Ransomware

What is Ransomware?
Ransomware is computer malware that encrypts the files on your PC, making them (and often your whole computer) unusable.  It may also encrypt files on network drives that you have access to, like your N: drive.  You regain access to the files by paying a ransom to receive a decryption key.  In 2016, Ransomware was estimated to be a $1 Billion business.

How does my computer get ransomware?
Commonly, your computer can be infected with ransomware when you click on a link that allows the program to load.  Usually, it’s in a targeted phishing email, but sometimes attackers can secretly load malware onto web pages or even advertisements on legitimate webpages.

How do I know if my computer is infected?
You will see a pop-up screen instructing you to go to a webpage or, more likely, to call a phone number.  Yes, the bad guys have call centers.  You may also get “file not found” messages for files that you know exist, or you may see files with their names or file types (.docx, .xlsx, etc.)  changed.

What do I do if my FIT computer gets infected?

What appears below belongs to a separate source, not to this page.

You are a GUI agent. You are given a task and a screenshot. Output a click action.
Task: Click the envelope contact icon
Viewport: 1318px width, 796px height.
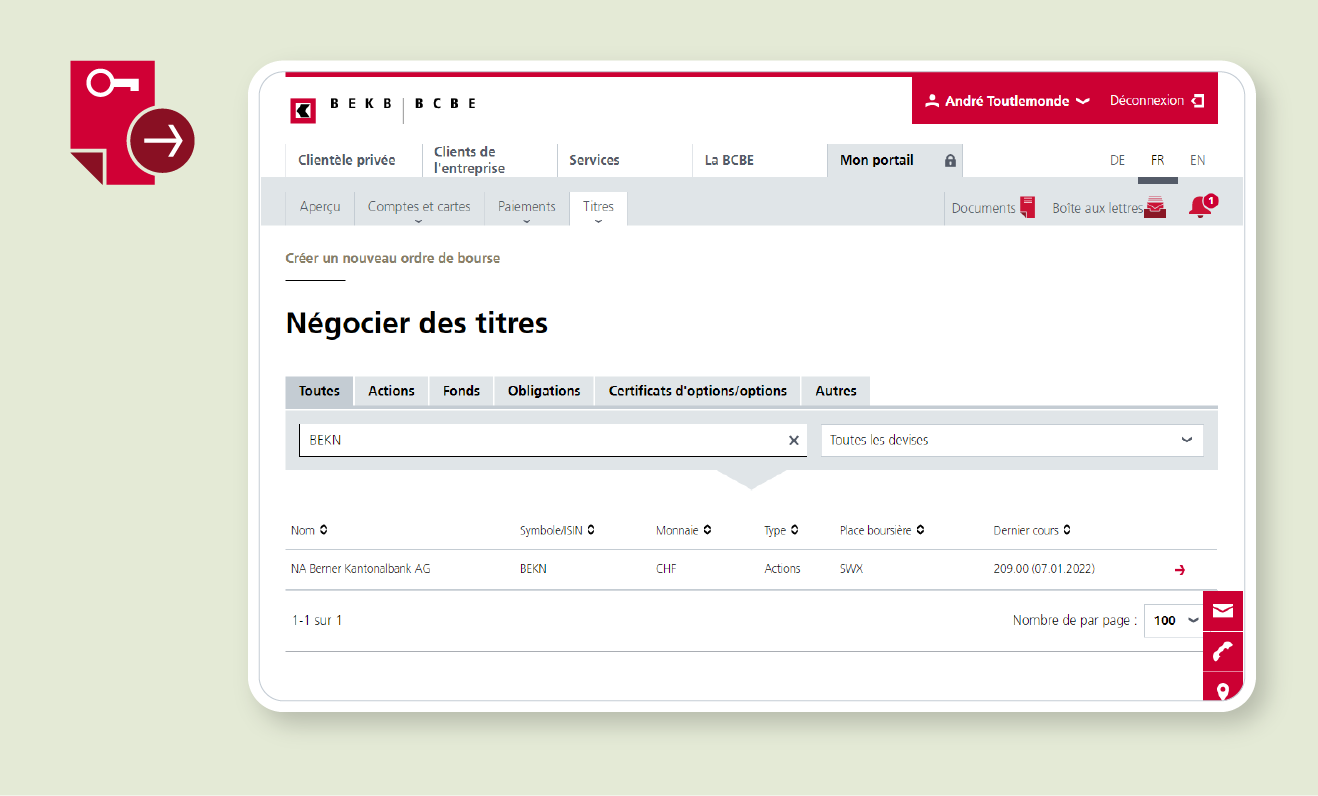(1222, 611)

  1. Do NOT contact the attacker or pay the ransom. You will be giving your credit card information to criminals.
  2. Take as many notes and screenshots as you can within 3 minutes to help you remember what happened.
  3. Remove your computer from the network; unplug the ethernet cable and turn off WiFi. Do not shut it off.
  4. Contact TechHelp

How do I prevent ransomware?

While you can’t prevent this threat entirely because cybercriminals continually think up new schemes, there are some things you can do to significantly reduce the risk and impact of being infected.

  1. Follow all the tips on the IT for FIT Cybersafe page and don’t click on links or emails that are from strange people or that don’t make sense.
  2. Don’t store FIT work on your computer’s local drive. Use the N: drive, Google Drive, or a departmental share.  The N: drive is backed up, and if the files become encrypted, IT can get them back.  If your local drive becomes encrypted, the files are irretrievable.
  3. On your personal computer, regularly back up your files to a USB drive that you only attach to the computer when you’re taking a backup, or use a cloud-based backup service.
What does IT do to prevent ransomware?
  1. We keep your anti-virus software current.
  2. We are limiting the number of individuals with administrative rights. Ransomware often is unable to load if the user is not signed in as an administrator.

Following a few simple guidelines can help make FIT Cybersafe.